Evaluating embodied systems on real dexterous hardware requires more than isolated primitive skills: an agent must perceive a changing tabletop scene, choose a context-appropriate action, execute it with a dexterous hand, and leave the scene usable for later decisions. We introduce DexHoldem, a real-world system-level benchmark built around Texas Hold'em dexterous manipulation with a ShadowHand. DexHoldem provides 1,470 teleoperated demonstrations across 14 Texas Hold'em manipulation primitives, a standardized physical policy benchmark, and an agentic perception benchmark that tests whether agents can recover the structured game state needed for embodied decision making. On primitive execution, π_{0.5} obtains the highest task completion rate (61.2%), while π_{0.5} and π_0 tie on scene-preserving success rate (47.5%).
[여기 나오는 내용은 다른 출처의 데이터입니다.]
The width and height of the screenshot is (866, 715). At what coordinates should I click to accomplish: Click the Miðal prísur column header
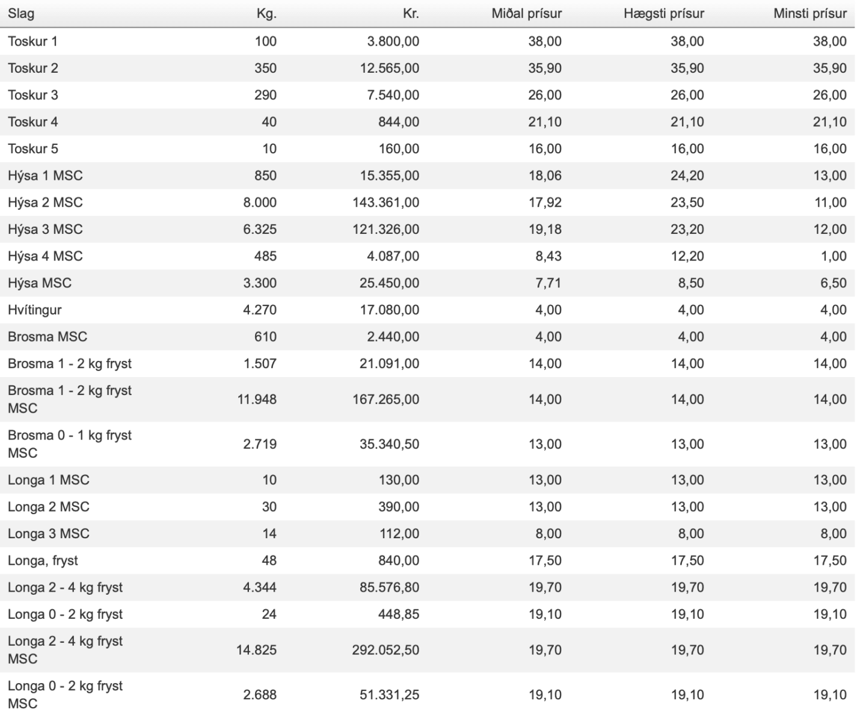tap(527, 13)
On agentic perception, Opus 4.7 obtains the best strict problem-level accuracy (34.3%), while GPT 5.5 obtains the best average field-wise accuracy (66.8%), exposing a gap between isolated visual sub-capabilities and complete routing-relevant state recovery. Finally, we instantiate the full embodied-agent loop in three case studies, where waiting, recovery dispatches, human-help requests, and repeated primitive execution reveal how perception and policy errors accumulate during closed-loop deployment. DexHoldem therefore evaluates dexterous tabletop execution, agentic perception, and embodied decision routing in a shared physical setting. Project page: https://dexholdem.github.io/Dexholdem/.